R programming language is versatile in nature. Developers develop the language by keeping the thought that this language will do all statistical computing and analysis. With time, the R programming language has become the core of data science as well since it has features that are useful in data science. It provides a rich set of libraries, packages, and graphics.
What R programming language is serving from the bottom in data science?
There are so many features R programming language has for data science:
- It provides advanced tool libraries such as Ggplot2, Diplyr, and more.
- Techniques such as time series analysis, linear logistic regression, and more.
- It generates accurate results for data science algorithms.
However, it always varies from person to person.

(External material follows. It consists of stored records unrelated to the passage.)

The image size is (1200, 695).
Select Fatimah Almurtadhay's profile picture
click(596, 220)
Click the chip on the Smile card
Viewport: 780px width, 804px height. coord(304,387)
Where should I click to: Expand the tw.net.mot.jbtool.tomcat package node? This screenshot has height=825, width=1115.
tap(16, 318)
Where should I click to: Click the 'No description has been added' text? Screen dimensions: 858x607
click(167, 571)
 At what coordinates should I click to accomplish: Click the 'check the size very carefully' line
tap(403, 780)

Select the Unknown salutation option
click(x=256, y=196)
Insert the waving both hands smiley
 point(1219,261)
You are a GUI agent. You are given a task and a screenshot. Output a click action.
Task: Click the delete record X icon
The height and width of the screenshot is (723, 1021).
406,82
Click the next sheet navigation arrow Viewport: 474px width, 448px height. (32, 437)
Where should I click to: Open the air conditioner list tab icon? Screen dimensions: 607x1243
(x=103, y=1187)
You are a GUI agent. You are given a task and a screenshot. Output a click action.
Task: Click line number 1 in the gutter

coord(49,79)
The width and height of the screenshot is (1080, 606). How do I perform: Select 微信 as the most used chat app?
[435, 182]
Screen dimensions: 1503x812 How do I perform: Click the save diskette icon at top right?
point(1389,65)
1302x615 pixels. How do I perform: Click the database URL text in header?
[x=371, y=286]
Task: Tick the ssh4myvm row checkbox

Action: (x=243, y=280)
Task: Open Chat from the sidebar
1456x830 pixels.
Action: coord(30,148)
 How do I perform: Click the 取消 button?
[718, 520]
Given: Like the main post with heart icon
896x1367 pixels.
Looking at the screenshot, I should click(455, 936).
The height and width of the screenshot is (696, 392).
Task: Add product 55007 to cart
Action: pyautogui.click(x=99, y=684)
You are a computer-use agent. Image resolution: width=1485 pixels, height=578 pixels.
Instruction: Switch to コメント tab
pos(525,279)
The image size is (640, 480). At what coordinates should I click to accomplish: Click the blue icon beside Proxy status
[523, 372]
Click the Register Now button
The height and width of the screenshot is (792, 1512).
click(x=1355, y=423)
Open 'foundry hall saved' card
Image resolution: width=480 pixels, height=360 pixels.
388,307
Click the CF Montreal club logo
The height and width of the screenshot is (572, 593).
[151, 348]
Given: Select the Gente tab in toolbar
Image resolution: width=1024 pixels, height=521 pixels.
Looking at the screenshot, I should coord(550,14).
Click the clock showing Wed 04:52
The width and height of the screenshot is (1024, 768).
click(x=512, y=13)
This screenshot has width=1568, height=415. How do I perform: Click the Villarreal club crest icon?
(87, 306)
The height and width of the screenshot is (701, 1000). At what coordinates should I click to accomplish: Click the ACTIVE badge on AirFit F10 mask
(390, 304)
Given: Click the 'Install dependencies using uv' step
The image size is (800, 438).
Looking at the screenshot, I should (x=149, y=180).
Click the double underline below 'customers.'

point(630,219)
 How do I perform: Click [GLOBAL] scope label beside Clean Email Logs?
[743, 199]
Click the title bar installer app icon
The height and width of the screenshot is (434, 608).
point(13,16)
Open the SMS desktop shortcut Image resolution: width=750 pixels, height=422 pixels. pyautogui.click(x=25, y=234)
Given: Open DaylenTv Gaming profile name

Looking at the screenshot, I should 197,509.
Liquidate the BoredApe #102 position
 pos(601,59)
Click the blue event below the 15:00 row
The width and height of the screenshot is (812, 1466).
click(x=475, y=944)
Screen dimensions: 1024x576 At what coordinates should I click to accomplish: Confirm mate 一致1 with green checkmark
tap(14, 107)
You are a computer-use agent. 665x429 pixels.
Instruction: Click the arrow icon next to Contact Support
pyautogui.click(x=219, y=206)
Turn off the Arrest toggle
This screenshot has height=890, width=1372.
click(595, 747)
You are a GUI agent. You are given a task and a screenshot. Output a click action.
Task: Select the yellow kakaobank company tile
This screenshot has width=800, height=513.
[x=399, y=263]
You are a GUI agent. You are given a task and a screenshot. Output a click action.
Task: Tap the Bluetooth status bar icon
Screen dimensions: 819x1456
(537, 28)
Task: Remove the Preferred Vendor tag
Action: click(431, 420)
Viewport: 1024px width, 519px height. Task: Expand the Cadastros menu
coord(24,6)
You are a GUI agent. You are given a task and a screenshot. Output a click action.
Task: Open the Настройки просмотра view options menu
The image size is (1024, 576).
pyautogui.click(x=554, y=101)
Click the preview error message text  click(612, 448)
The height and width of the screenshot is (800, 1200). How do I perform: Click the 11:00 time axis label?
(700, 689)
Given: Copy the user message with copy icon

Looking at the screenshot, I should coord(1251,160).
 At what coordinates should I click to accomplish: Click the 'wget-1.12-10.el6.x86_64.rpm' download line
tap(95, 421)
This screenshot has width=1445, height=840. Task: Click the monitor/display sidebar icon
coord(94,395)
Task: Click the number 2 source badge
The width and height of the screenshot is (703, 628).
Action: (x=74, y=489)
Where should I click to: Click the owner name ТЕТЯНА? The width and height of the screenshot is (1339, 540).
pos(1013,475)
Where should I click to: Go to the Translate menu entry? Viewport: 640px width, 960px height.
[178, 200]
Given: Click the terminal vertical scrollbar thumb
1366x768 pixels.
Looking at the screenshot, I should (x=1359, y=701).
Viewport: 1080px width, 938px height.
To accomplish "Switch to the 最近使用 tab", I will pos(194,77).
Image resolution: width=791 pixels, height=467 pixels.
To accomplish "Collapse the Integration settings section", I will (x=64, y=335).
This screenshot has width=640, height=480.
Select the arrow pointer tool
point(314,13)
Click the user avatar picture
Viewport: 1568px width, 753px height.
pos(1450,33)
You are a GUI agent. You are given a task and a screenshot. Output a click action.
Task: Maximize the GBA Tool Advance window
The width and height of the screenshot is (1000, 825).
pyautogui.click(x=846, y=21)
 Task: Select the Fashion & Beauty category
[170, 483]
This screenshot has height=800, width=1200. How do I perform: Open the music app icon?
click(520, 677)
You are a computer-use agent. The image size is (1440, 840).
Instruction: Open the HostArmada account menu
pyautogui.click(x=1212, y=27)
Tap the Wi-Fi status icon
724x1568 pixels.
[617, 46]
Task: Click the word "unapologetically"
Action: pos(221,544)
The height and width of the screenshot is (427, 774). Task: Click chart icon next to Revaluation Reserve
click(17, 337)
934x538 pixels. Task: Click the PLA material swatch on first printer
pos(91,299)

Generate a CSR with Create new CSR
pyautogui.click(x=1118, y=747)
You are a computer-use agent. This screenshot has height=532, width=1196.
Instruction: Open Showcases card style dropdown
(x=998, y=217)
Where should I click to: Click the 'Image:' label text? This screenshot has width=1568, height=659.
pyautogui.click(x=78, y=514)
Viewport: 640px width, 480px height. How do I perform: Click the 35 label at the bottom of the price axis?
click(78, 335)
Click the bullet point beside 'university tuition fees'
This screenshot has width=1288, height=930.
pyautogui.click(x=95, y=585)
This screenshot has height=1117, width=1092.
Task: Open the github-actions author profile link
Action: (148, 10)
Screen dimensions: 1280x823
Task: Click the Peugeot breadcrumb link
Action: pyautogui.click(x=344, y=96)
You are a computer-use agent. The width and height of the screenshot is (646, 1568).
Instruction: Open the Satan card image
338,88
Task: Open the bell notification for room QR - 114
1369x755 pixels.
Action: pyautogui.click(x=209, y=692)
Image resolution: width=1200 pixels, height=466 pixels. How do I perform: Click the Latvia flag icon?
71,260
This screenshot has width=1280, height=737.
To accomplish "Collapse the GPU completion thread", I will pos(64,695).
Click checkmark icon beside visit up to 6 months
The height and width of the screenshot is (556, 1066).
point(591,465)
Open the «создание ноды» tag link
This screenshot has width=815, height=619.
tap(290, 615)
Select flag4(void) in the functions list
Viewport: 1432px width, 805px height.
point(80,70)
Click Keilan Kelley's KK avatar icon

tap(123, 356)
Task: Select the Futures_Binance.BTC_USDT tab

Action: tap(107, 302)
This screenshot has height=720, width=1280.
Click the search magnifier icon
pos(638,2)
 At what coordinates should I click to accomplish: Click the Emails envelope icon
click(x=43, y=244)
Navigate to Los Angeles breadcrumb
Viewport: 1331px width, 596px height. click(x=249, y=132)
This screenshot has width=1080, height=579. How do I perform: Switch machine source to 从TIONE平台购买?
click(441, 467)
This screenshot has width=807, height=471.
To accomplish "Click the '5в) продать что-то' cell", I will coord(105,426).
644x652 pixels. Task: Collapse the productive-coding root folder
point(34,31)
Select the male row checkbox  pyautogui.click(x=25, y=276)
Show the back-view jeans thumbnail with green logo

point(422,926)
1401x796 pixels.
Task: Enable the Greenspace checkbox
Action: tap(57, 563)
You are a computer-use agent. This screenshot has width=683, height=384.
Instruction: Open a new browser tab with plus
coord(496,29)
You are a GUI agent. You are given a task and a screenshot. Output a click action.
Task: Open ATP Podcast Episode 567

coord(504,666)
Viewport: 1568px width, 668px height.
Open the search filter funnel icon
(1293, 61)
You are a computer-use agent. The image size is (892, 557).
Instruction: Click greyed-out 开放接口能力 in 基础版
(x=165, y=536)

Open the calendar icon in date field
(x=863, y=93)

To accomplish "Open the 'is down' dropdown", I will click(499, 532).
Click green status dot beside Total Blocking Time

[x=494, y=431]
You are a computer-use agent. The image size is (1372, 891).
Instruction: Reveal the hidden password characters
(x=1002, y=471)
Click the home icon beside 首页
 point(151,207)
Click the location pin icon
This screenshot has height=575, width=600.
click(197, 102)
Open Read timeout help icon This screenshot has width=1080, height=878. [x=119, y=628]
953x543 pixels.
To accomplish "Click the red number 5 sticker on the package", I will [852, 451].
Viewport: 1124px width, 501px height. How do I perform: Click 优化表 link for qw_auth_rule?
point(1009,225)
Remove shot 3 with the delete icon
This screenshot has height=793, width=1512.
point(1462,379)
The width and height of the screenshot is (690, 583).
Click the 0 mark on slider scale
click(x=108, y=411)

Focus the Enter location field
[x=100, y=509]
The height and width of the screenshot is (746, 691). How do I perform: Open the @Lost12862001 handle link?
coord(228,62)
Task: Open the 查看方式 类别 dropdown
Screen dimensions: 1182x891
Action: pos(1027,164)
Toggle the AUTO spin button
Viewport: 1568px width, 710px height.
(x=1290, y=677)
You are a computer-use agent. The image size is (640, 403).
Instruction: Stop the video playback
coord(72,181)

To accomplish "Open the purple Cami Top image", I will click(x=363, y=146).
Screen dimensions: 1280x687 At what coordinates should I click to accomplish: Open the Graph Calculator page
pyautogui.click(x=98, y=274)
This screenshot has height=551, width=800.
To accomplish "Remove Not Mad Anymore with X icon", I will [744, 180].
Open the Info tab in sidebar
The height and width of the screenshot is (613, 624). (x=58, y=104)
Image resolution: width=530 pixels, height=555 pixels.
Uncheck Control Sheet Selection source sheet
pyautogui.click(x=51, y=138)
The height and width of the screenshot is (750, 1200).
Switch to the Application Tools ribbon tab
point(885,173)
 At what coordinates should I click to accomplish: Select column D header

R programming about data science:
There are so many concepts that R programming provides to data science. We will initiate with the fundamental concepts. We can go much deeper into it but initiating with base is always a good start.
- Install a package in R
Let’s learn first how we can install a package in the R language. There are so many packages the developers need to install when they go deep into the R. The statement to install the R package is as follows:
install.packages(“Ggploat2)
It will install all the sub-packages of Ggploat2. When you install the package, you will see that “n” of sub-packages associated with Ggploat2 installation.
The basic data types of the R language for data science:
1. Integer
x <- 10L
print(typeof(x))
[1] “integer”
2. Double
x <- 1.1
print(typeof(x))
[1] “double”
3. Character
x <- “Hi”
print(typeof(x))
[1] “character”
4. Logical
x <- TRUE, y <- False
print(typeof(x); typeof(y))
[1] “logical”
[2] “logical”
5. Complex
x <- 2+5i
print(typeof(x))
[1] “complex”
The basic data structure in R language of data science
1. Vector: It is a one-dimensional data structure that contains elements of the same data type
2. Matrix: It is a two-dimensional data structure that contains the elements in the row and column format. The data type of the elements is the same. The number of columns and rows is not mandatory to be the same.
3. Data frame: It is also a two-dimensional data structure but the only difference between matrix and data frame is, in a data frame, we can have different types of elements in the rows and columns.
4. Lists: It is a one-dimensional data type. It stores different types of elements.
5. Factor: It has categorical data with different levels in it. We use the factor() function to create the data structure of the factor type.